Like all commercial litigation, cannabis business litigation is expensive and in most circumstances a party cannot recover its attorneys’ fees. The exception is where recovery is authorized by a contract or a statute. This post discusses how a party in commercial litigation—whether involving cannabis or not—can use an Offer of Judgment to leverage a more favorable settlement and potentially recover its attorneys’ fees.
The federal rules of civil procedure and most, if not all, state court procedural rules provide that party may make an Offer of Judgment. This post uses the federal rules of civil procedure as an example. The relevant rule is Fed. R. Civ. P. 68 and you can read more about offers of judgment here. (Disclaimer: State rules may not work the same as the federal rule).
Understanding what an Offer of Judgment is and how it works first requires understanding what a “judgment” is. A judgment is the court decision that settles the dispute between the parties. A judgment may occur (among other ways) as result of a motion to dismiss, or a motion of summary judgment, or after a bench or jury trial. In a case for money damages, the judgment will represent the decision on who is liable for paying damages to whom. When a party receives a judgment awarding it money damages, that party may seek to enforce the judgment, i.e. collect the money, in a variety of ways. A judgment typically brings a case to an end, absent a motion to vacate or appeal.
An Offer of Judgment is an “offer” by one of the parties in a lawsuit to allow judgment to be entered against it. Suppose that X sues Z for breach of contract for $100,000. And suppose the contract does not allow for the prevailing party to recover its attorneys’ fees, so that each side is presumptively responsible for paying its own legal costs, regardless of who prevails. Using an Offer of Judgment, Z may “offer” to allow a judgment against itself in favor of X for some dollar amount less than $100,000. For example, Z may offer to allow X to enter a judgment against Z in the amount of $35,000. If the offer is accepted, the case comes to an end and Z is liable to X for $35,000.
Why would a party ever offer to let judgment be entered against itself?
Because if X does not accept Z’s Offer of Judgment, and X recovers less than $35,000 at trial, then Z may recover from X all of its attorneys’ fees, costs, and disbursements incurred after the date the offer was made. These amounts may total tens of thousands of dollars (or more) and may even equal or exceed the actual damages. (Trials are expensive!)
Suppose, for example, Z does not dispute that is liable to X for $35,000 but X will not accept that amount as settlement. Or suppose Z calculates its likely legal expenses as $50,000 and wants to avoid the risk of a trial — where it might end up paying X $100,000 on top of the $50,000 it paid its attorneys. Z may make an Offer of Judgment early in the case so that, if Z’s estimate of damages is borne out later, Z may recover it’s attorneys’ fees, costs, and disbursements. On flip side, from X’s perspective, nobody wants to pay the other side’s attorneys’ fees, so the Offer of Judgment, even if not accepted, is a strong incentive for X to settle the case.

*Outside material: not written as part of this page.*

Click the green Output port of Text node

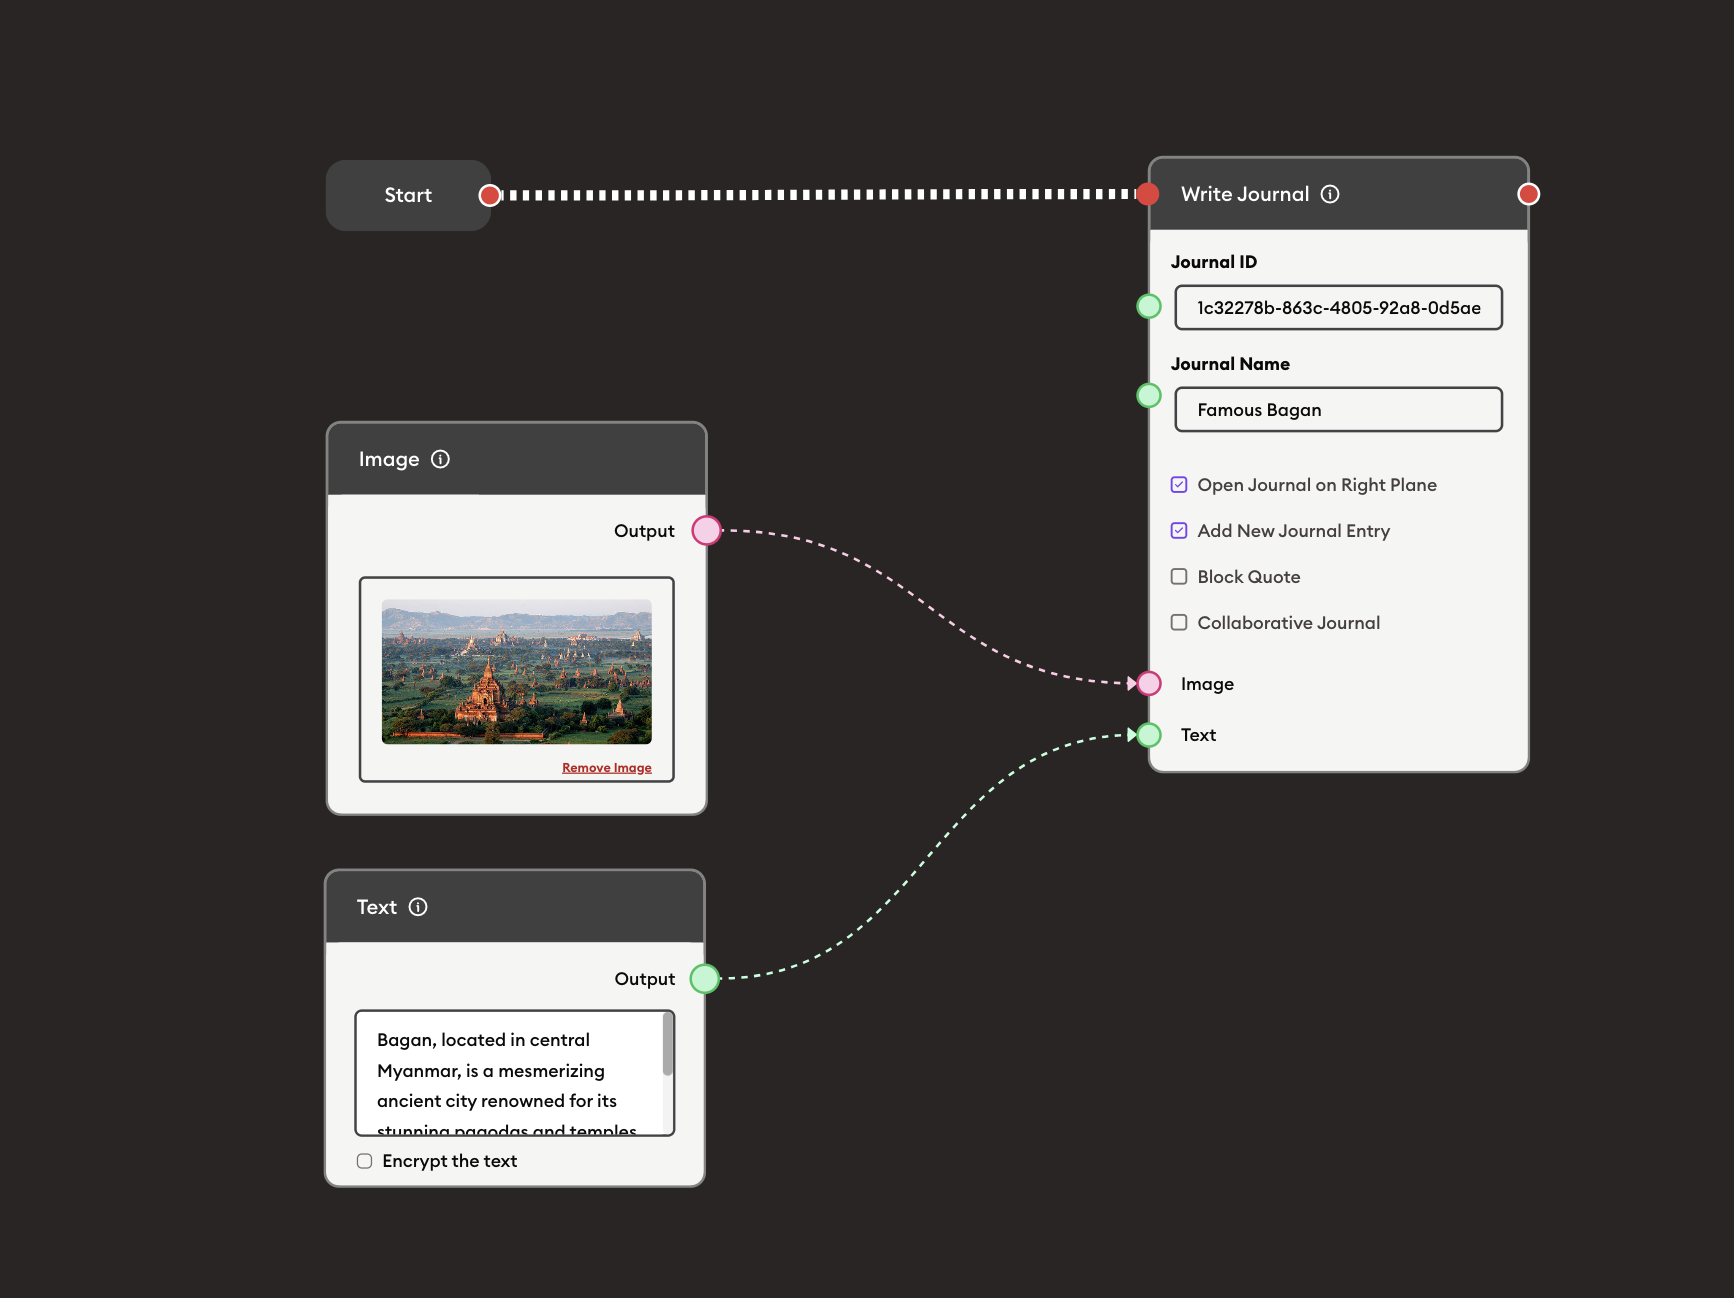(705, 979)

So by making an Offer of Judgment, a defendant is in a sense testing how strongly the plaintiff believes in its case. When a party making the Offer of Judgment does not have any counterclaims for money damages, an Offer of Judgment is a way to create financial risk for the plaintiff or counterclaimant and incentivize finding a resolution.
A party may make an Offer of Judgment any time after a lawsuit is commenced and, under the federal rule, must do so at least 14 days before trial. Notably, evidence of an unaccepted offer is admissible only to determine the costs of the action, and not for any other purpose. So a party who makes the offer need not worry about an unaccepted offer being used as an admission to prove liability.
So if your cannabis company finds itself in litigation, consider carefully how you may use an Offer of Judgment, or, alternatively, how one may be used against you.